---
id: "contrarian-four-decisions-a-year"
type: "contrarian-insight"
source_timestamps: ["§ Mistake 4"]
tags: ["contrarian", "executive-function", "delegation"]
related: ["action-limit-senior-decisions", "claim-senior-leaders-over-accountable"]
challenges: "The traditional view of executive leadership as a state of constant, high-volume decision-making."
speakers: ["Lindy Greer", "Jennifer Jordan", "Maxim Sytch"]
sources: ["governance"]
sourceVaultSlug: "hbr-seg-governance"
originDay: 7
articleStem: "hbr-sig-48-decision-rights"
sourceUrl: "https://hbr.org/2026/07/what-companies-get-wrong-about-decision-rights"
sourceTitle: "What Companies Get Wrong About Decision Rights"
---
# Senior Leaders Should Only Make Four Decisions a Year

**Conventional view:** the C-suite are the ultimate, constant decision-makers.

**Contrarian claim:** senior leaders should identify **just four major enterprise-wide decisions a year** where they are truly the only and best person to be Accountable (e.g., strategy, senior hiring, major investments) — and step out of the 'A' role for everything else. See [[action-limit-senior-decisions]] and [[claim-senior-leaders-over-accountable]].

**Challenges:** the traditional view of executive leadership as constant, high-volume decision-making.
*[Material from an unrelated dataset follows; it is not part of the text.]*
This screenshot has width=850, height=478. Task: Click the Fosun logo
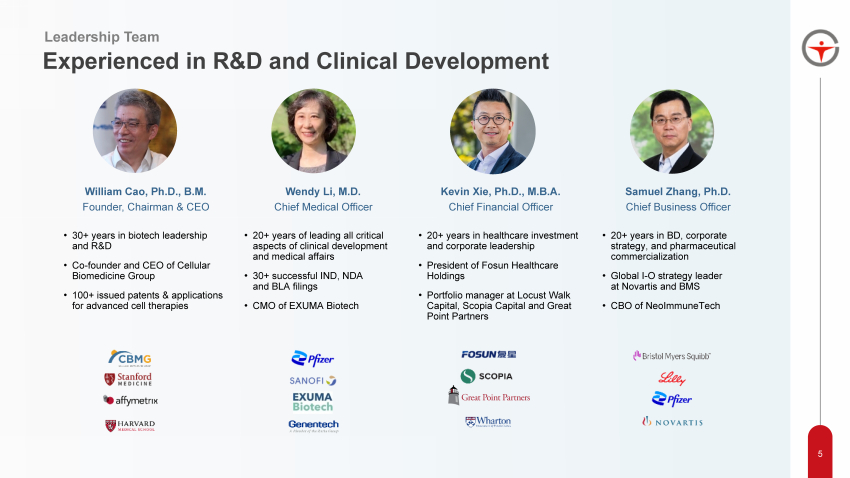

**Enrichment tension.** The underlying goal (delegation and empowerment) is well supported — Monday.com warns that assigning the Accountable role to a high-level executive for all tasks 'instantly create[s] a bottleneck.' But the specific number 'four' is **normative and context-dependent**, not evidence-based: many governance models, especially in regulated or high-risk sectors, expect visible executive accountability across far more decisions, and boards may require it.